A thought on the aside. As my reading experience grows, so does my ability to recognize what constitutes good and bad writing, especially with regards to the realism of the depicted personalities. Lately, I have become especially sensitive to the various ways this depicted American youth culture, one of exuberance and shortsightedness, fundamentally mismatches the one I observe at home, which is one of measuredness and care for consequences. This proves problematic to apply everyday what is described in those stories as a “winning recipe”: daring, trying, and accept undesired outcomes as innocuous inputs for character building. Over here, actions have consequences and require more forward thinking, since any experience gained via unsuccessful approaches may become intertwined with complex social consequences. I would give much for reading stuff that targets more my geographical and cultural surroundings.
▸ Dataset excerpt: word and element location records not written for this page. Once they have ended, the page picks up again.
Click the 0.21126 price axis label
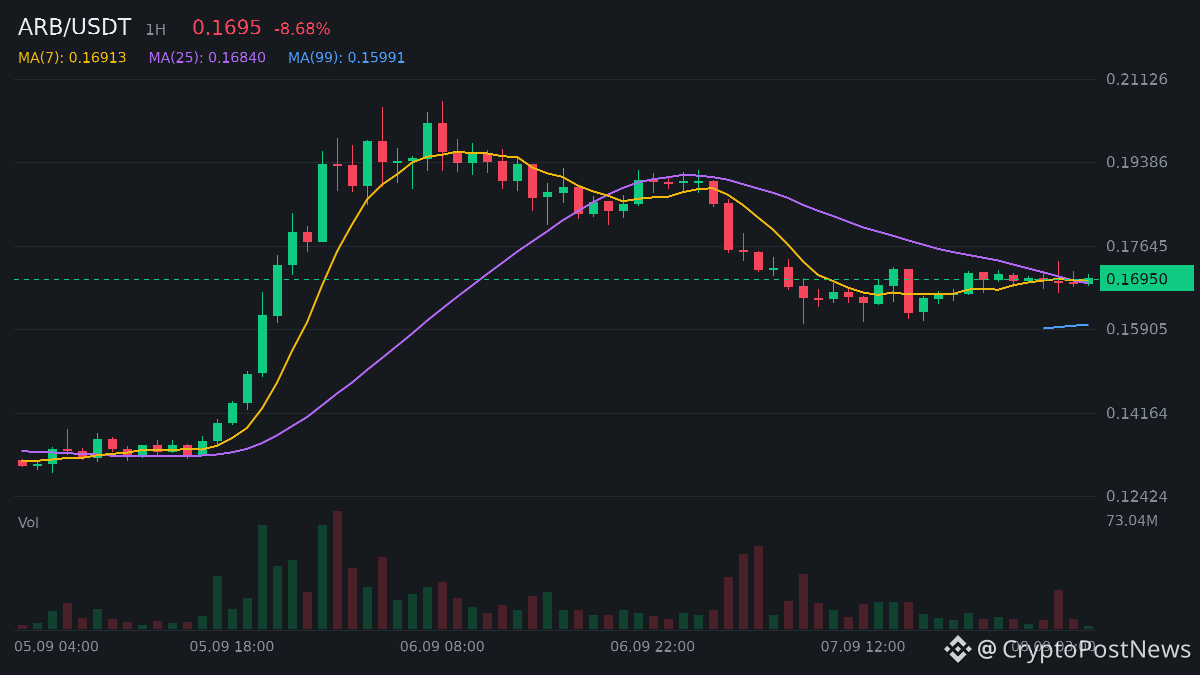The height and width of the screenshot is (675, 1200). 1137,79
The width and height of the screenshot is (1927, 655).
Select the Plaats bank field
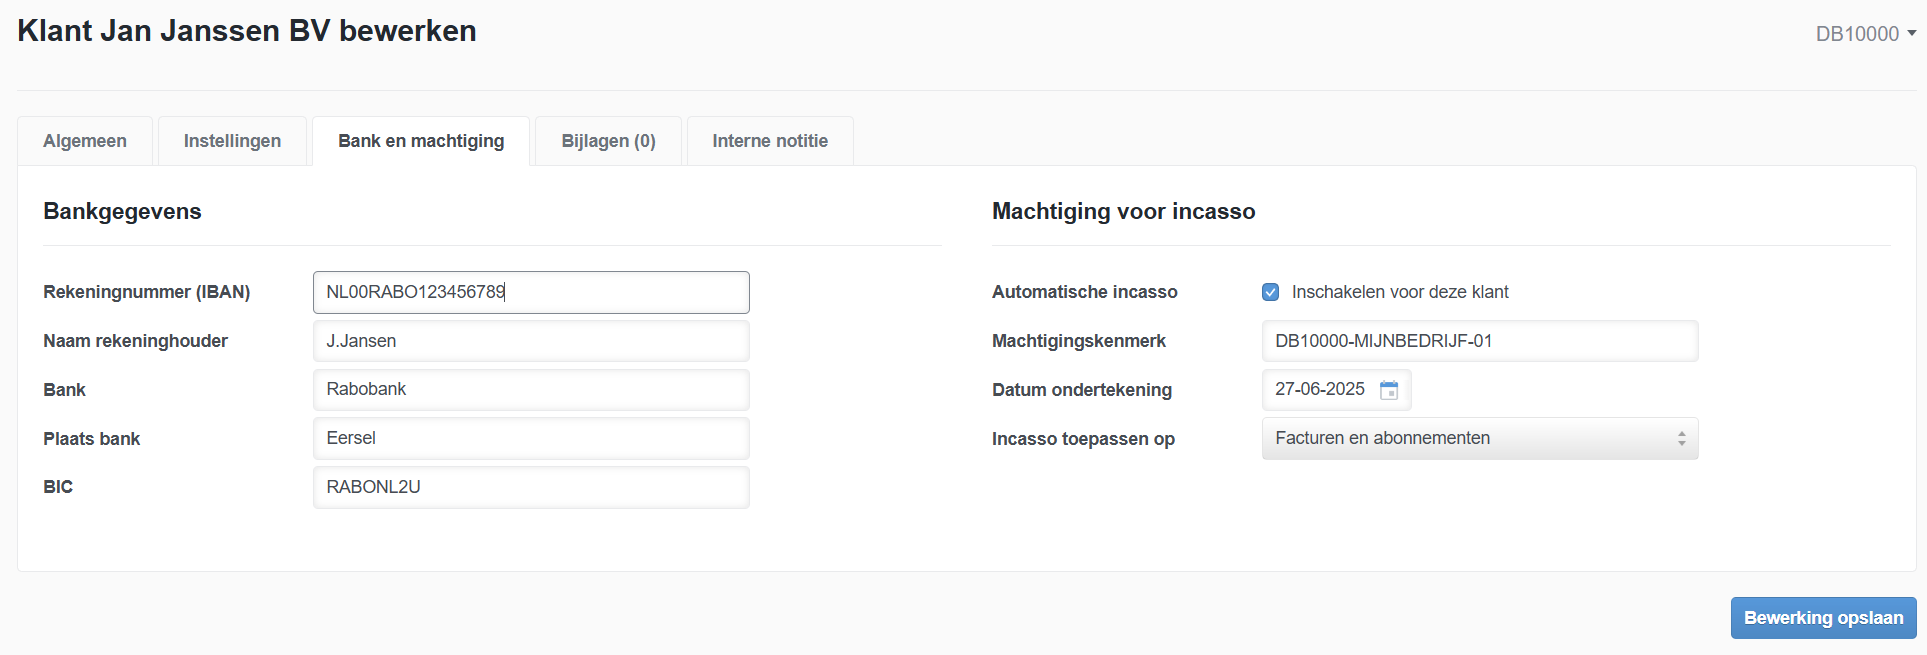click(531, 439)
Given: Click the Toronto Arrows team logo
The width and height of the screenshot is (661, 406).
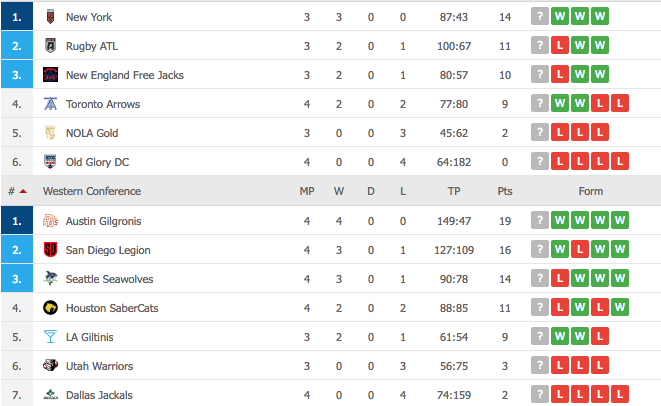Looking at the screenshot, I should click(51, 103).
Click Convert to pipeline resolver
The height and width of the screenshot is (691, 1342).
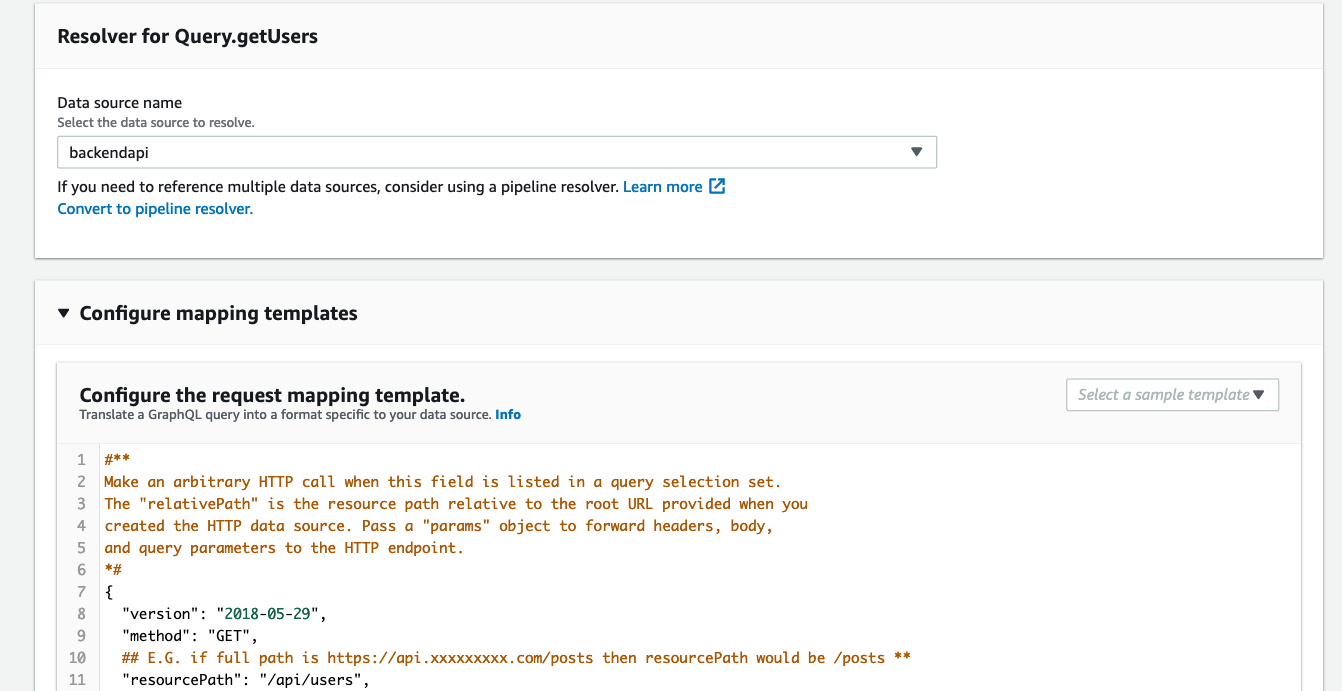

Any how, this reading proves a pleasant complement to my everyday life experiences. What I do not get from reading though, is the ability to share my own experiences with others. Not the experience about “stuff”, that is objective knowledge and reason about reality – those things I do share already. What I miss is the sharing about the other “stuff”, the one from the heart and blood; every interaction I have with my current social surroundings is a repeated confirmation of their ignorance and foreignness to the side of the emotional world where I happen to stand. I can’t blame them, after all the luxury of living the life of a social minority has its own advantages regarding experience and strength of character so I can’t feel sorry to be there. However the isolation still seriously sucks big time.